These settings are: Enabled, Disabled

By default, this option set to Disabled.

Workload configuration

You can tune the system’s I/O bandwidth between balanced and I/O sensitive by adjusting the processor’s core and uncore frequencies. This configuration allows users to set a parameter to optimize workload characterization.

This setting can be either of the following:

● Balanced: the balanced setting is used for optimization.

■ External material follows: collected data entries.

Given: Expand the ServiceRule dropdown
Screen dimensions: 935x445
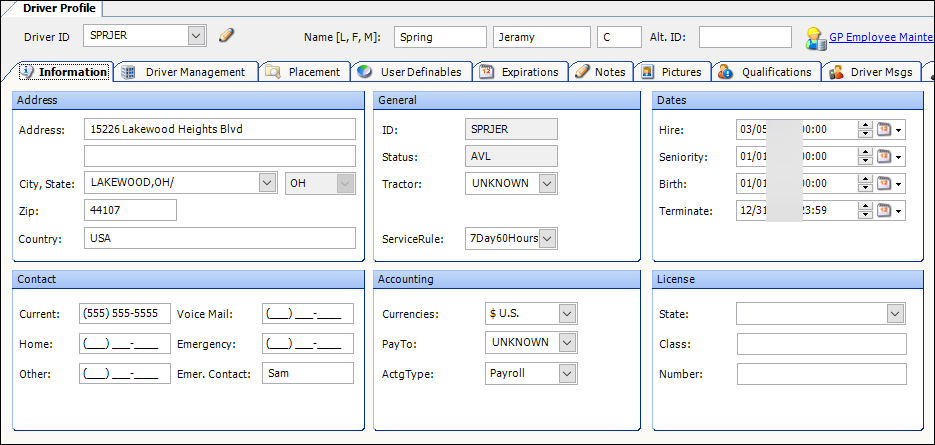Looking at the screenshot, I should [x=547, y=238].
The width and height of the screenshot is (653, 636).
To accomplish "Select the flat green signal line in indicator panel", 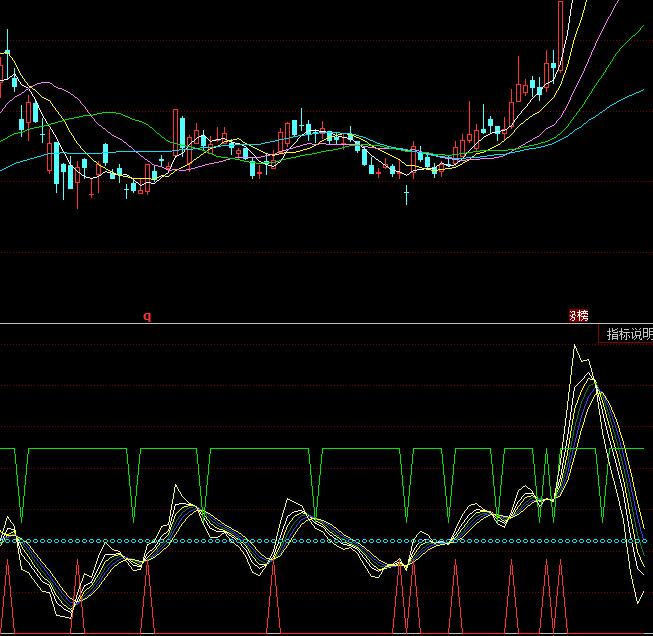I will point(260,450).
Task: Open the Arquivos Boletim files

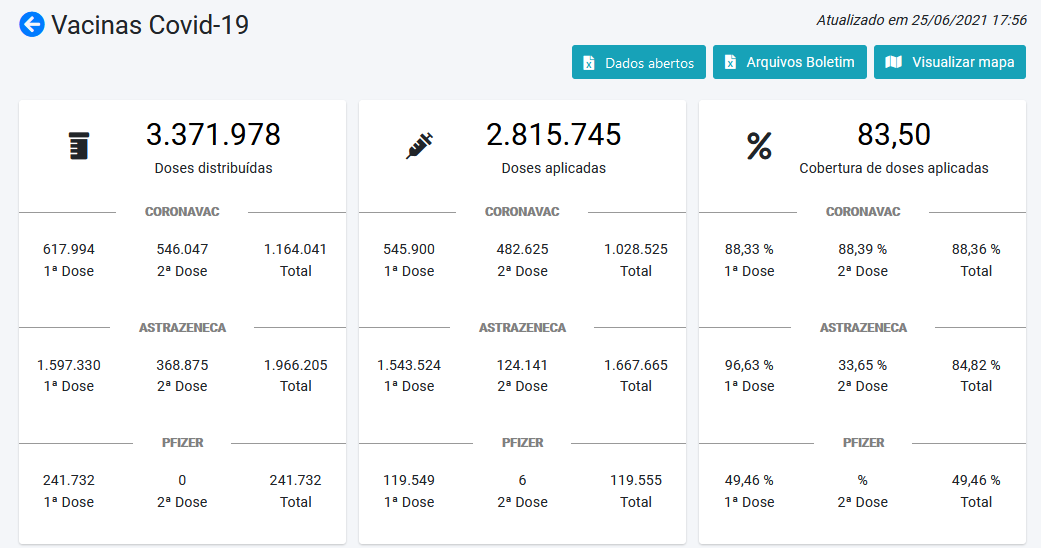Action: tap(790, 62)
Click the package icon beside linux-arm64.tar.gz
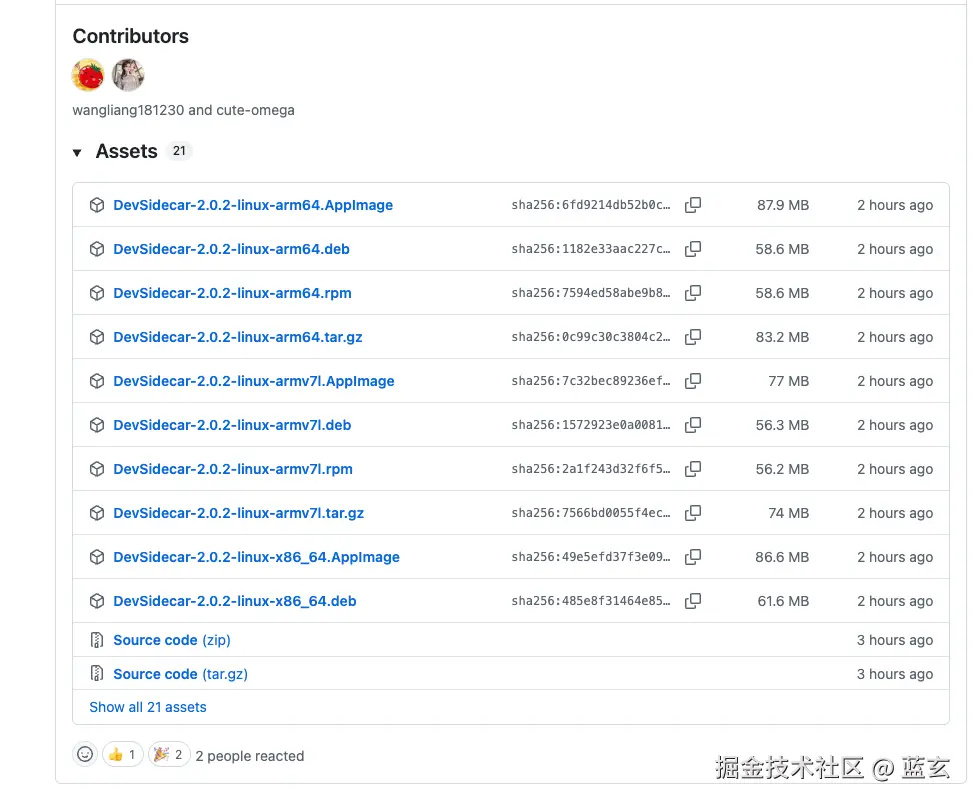The height and width of the screenshot is (804, 973). tap(97, 337)
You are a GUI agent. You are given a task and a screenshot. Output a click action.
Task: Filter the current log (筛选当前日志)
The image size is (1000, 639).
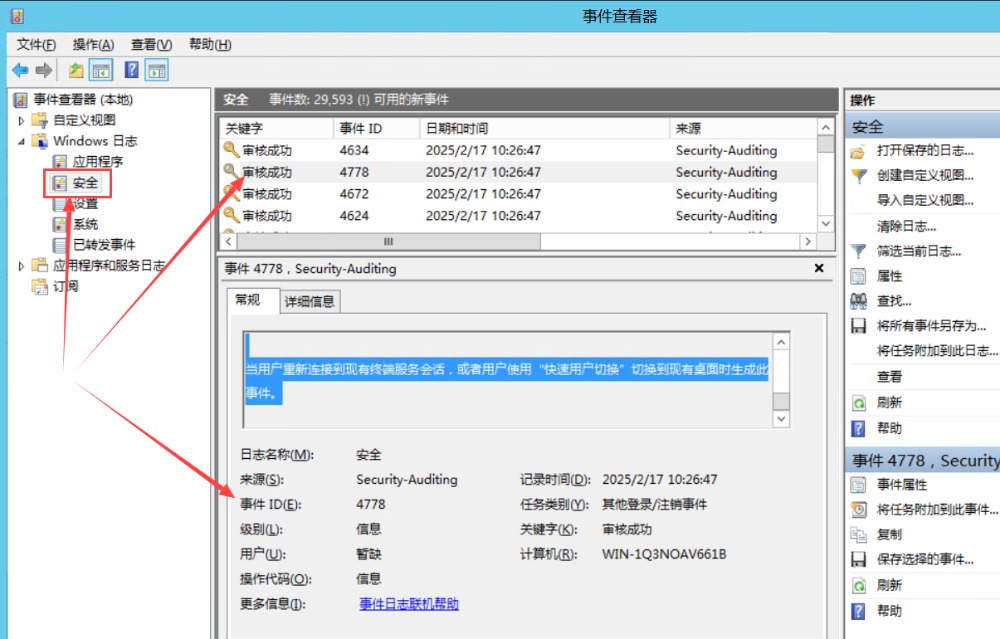pos(918,251)
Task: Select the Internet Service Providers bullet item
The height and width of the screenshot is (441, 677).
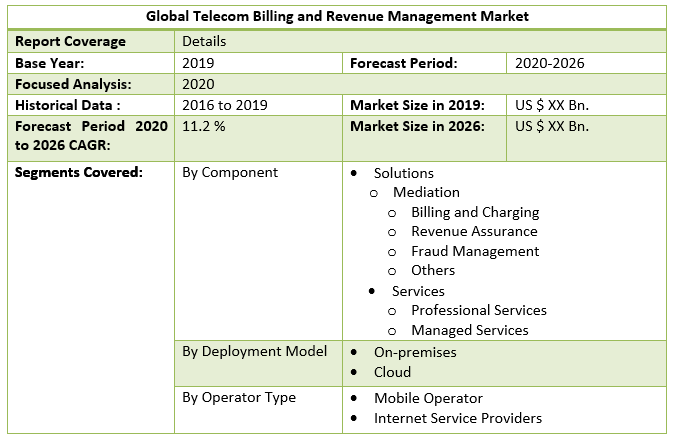Action: click(458, 418)

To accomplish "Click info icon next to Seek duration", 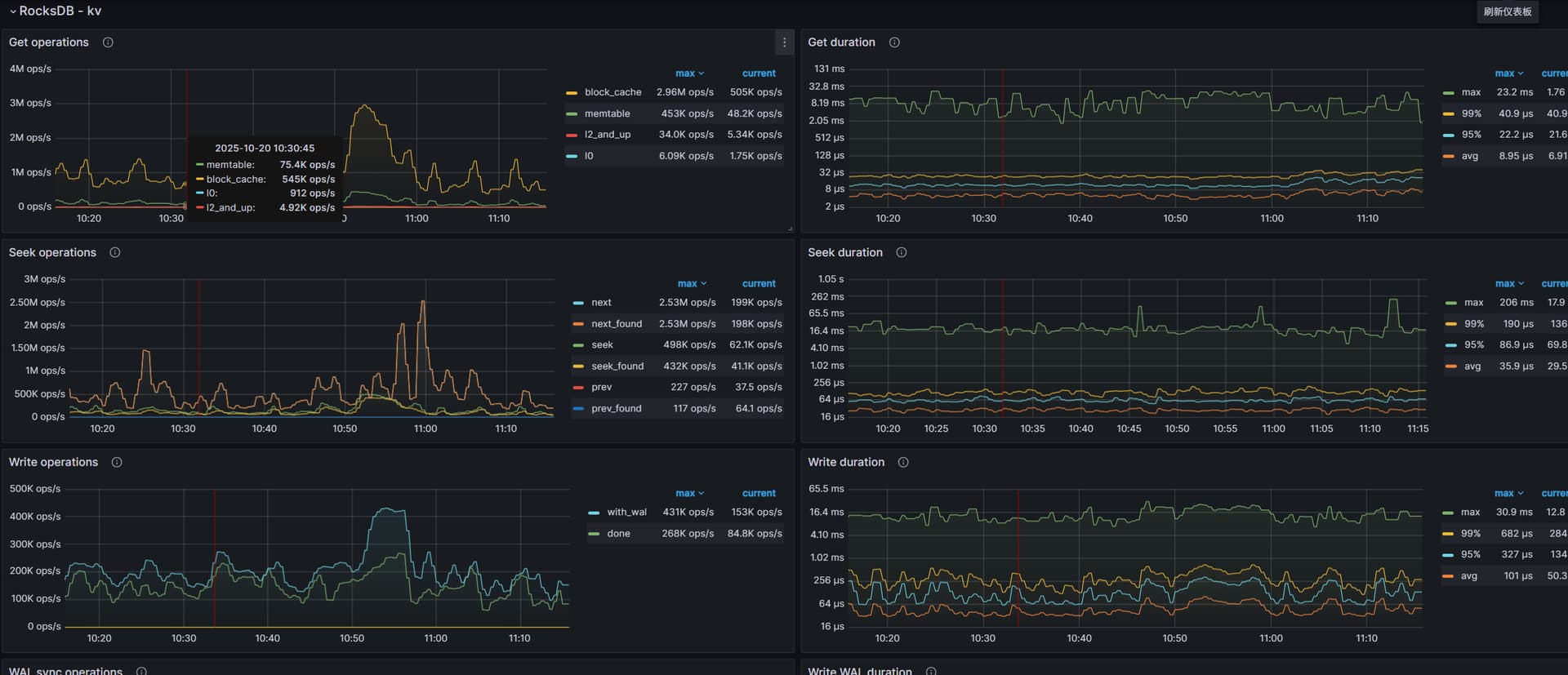I will 902,252.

● I/O Sensitive: the I/O-sensitive setting is used for optimization. By default, I/O Sensitive is enabled.

Fan policy

Fan policy enables you to control the fan speed to reduce server-power consumption and noise levels. Prior to fan policy, the fan speed increased automatically when the temperature of any server component exceeded the set threshold. To help ensure that fan speeds were low, the threshold temperatures of components were usually set to high values. Although this behavior suited most server configurations, it did not address the following situations:

● Maximum CPU performance: for high performance, certain CPUs must be cooled substantially below the set threshold temperature. This cooling requires very high fan speeds, which results in increased power consumption and noise levels.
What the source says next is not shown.